The European Commission (EC) presented a proposal on 22 December to create new sources of revenue for the EU. The main purpose is to pay for the recovery fund. In parallel, the Commission wants to speed up implementation of mechanisms that serve the green transition.

Fot. Justus de Cuveland/imageBROKER/Forum

How does the EC want to boost the community budget?
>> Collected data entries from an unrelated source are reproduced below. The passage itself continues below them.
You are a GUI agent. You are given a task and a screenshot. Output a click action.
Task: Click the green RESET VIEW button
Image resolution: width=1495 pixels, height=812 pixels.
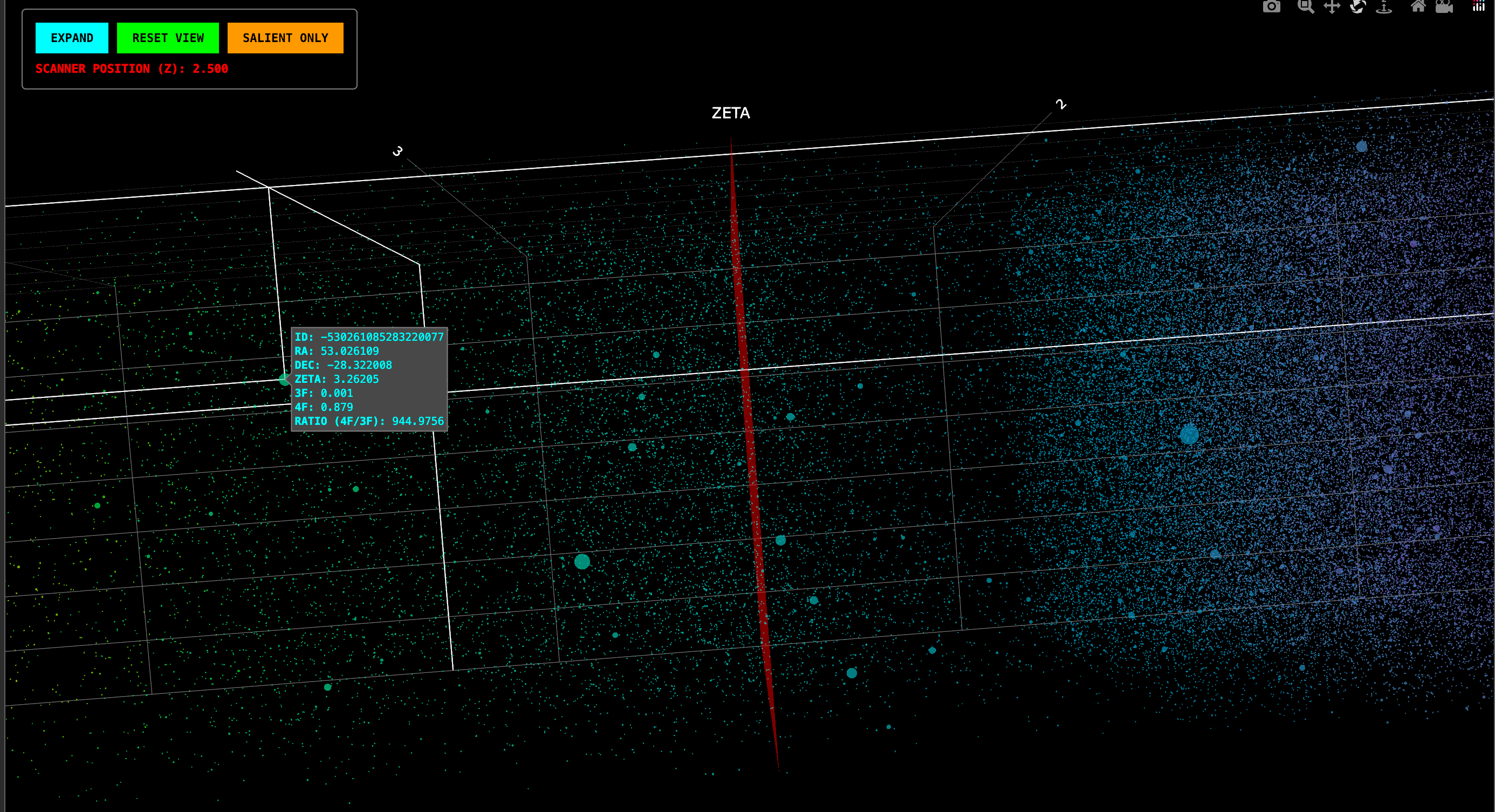168,38
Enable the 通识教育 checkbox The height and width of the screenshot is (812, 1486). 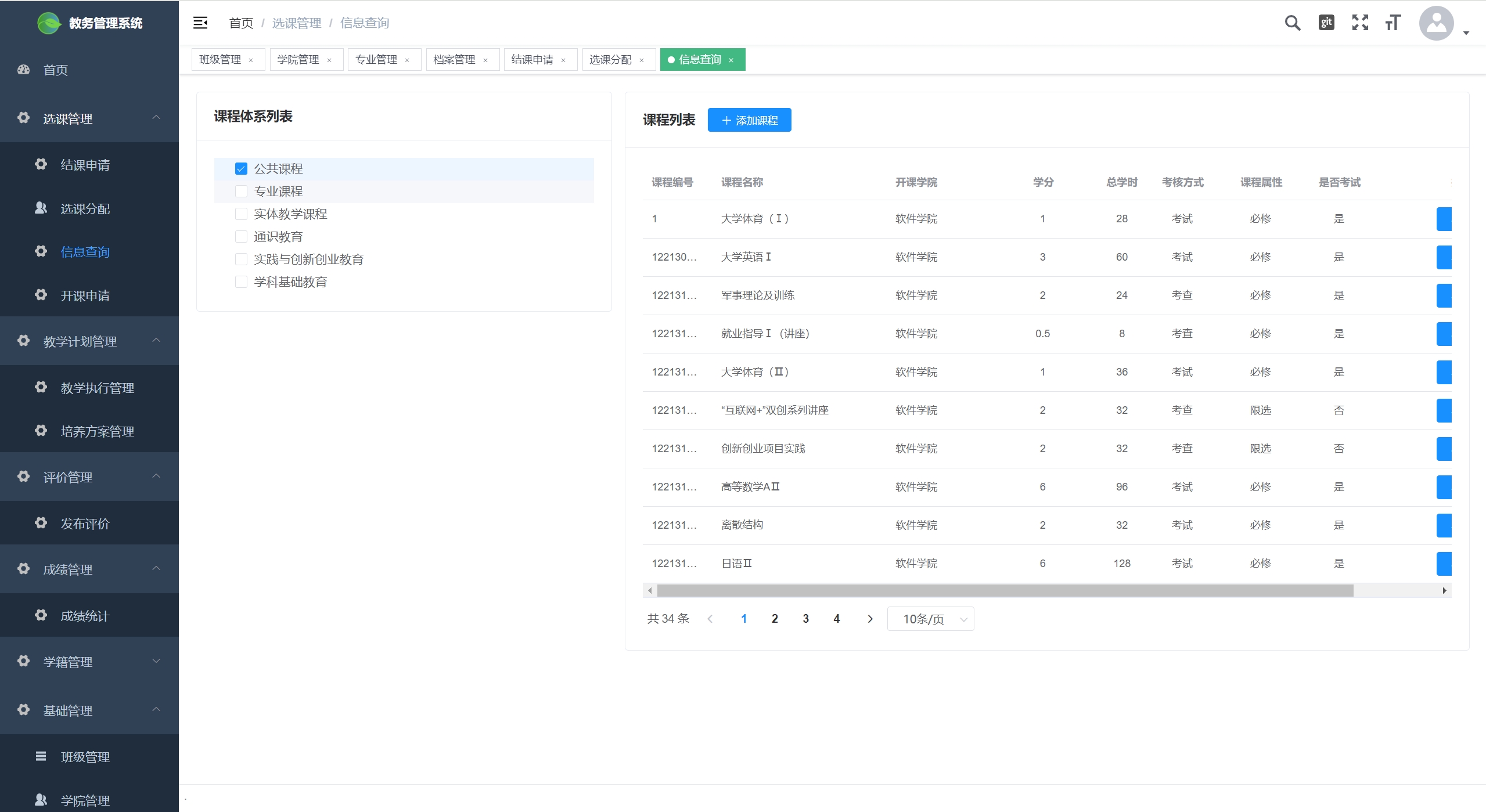click(241, 237)
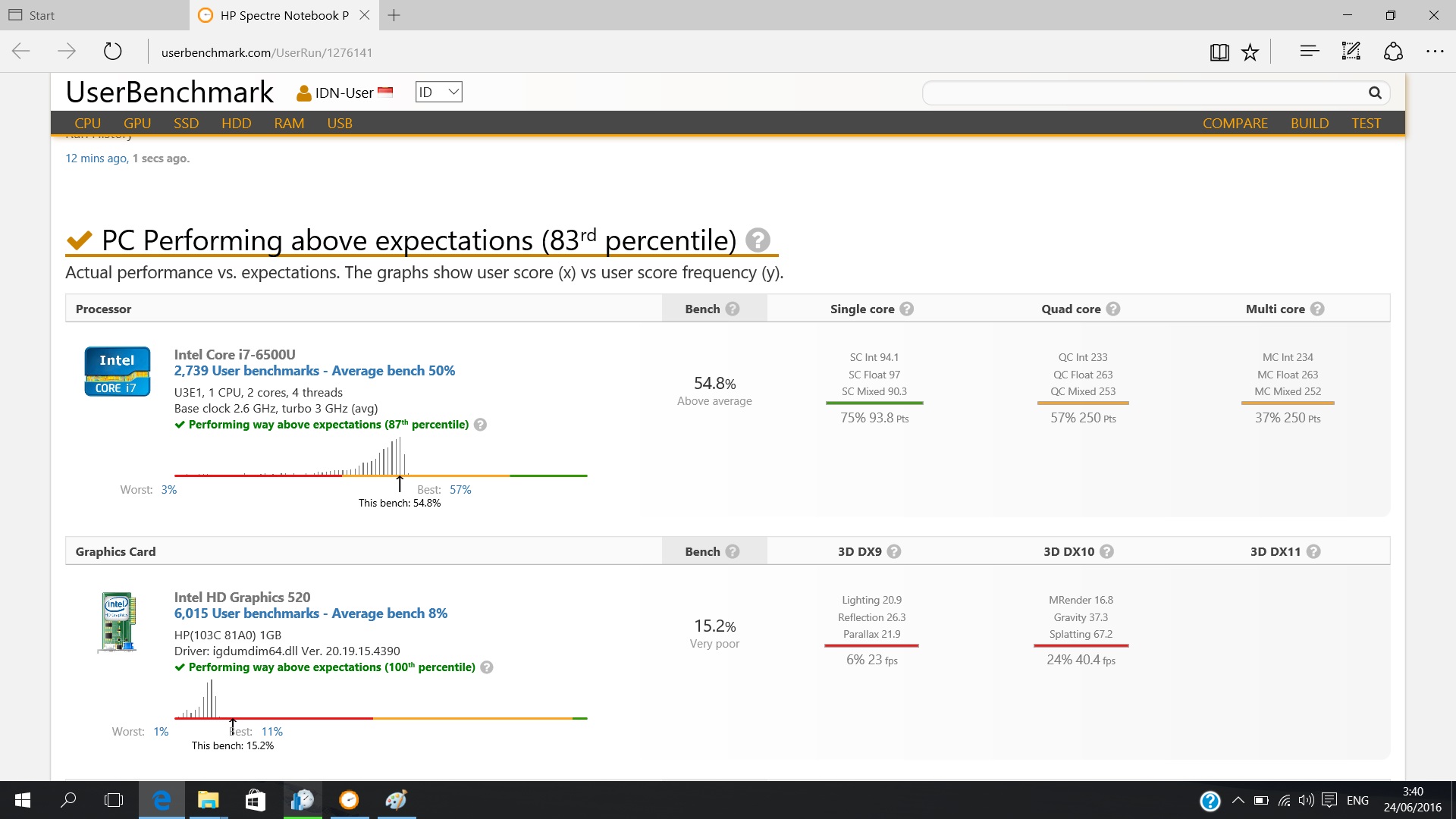
Task: Open Edge More actions ellipsis menu
Action: pos(1435,52)
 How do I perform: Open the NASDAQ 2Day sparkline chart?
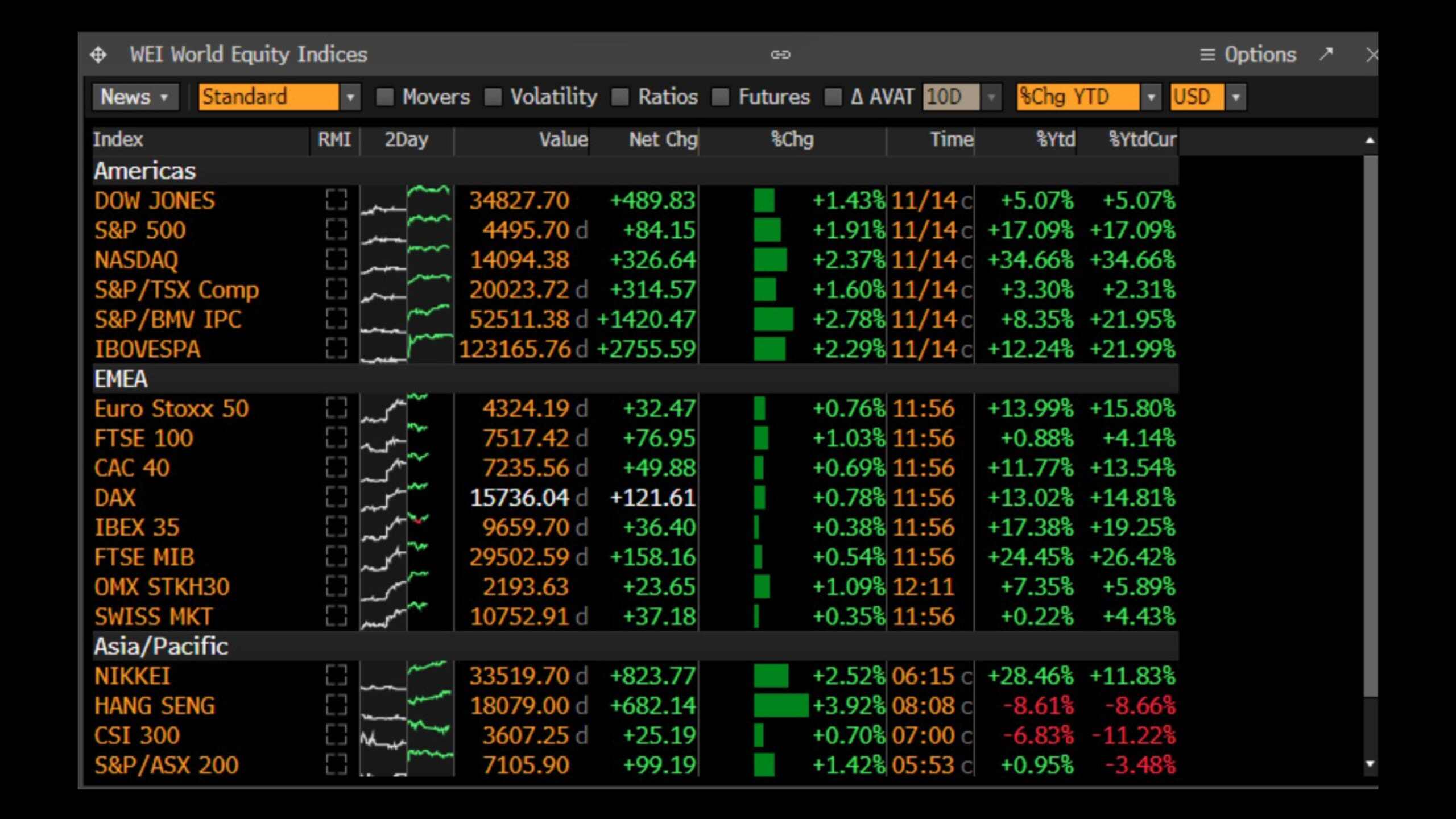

Adoption of new sources of revenue for the EU was part of the compromise on the 2021-2027 Multiannual Financial Framework and the Next Generation EU recovery instrument (NGEU). According to the deal, the EU budget is to receive parts of the proceeds from the emissions trading system (ETS), the carbon border adjustment mechanism (CBAM), and taxes paid by the largest multinational companies (above all from the digital sector). The EC estimates that the EU budget will thus gain €15-17 billion per year (in constant 2018 prices). The majority of the revenue is to be used to repay the debt taken to create the NGEU. The Commission also wants to spend the proceeds on a Social Climate Fund that will provide additional support for the green transition in less affluent Member States. It will amount to €58 billion available between 2025 and 2032.

Will the new revenue provide sufficient resources to pay for the recovery fund?

The Union will need to pay €390 billion to cover the part of the NGEU devoted to grants for Member States between 2028 and 2058. The expected proceeds from the new sources of revenue could provide enough means to establish a climate fund and cover a major part of the debt. However, the EC estimates pertain to the current decade. As the green transition gains momentum, the takings from the ETS, which constitute about 75% of the new revenue, will decrease. Therefore, the EC intends to propose more sources of revenue in 2023, including proceeds from a financial transactions tax and reformed corporate tax.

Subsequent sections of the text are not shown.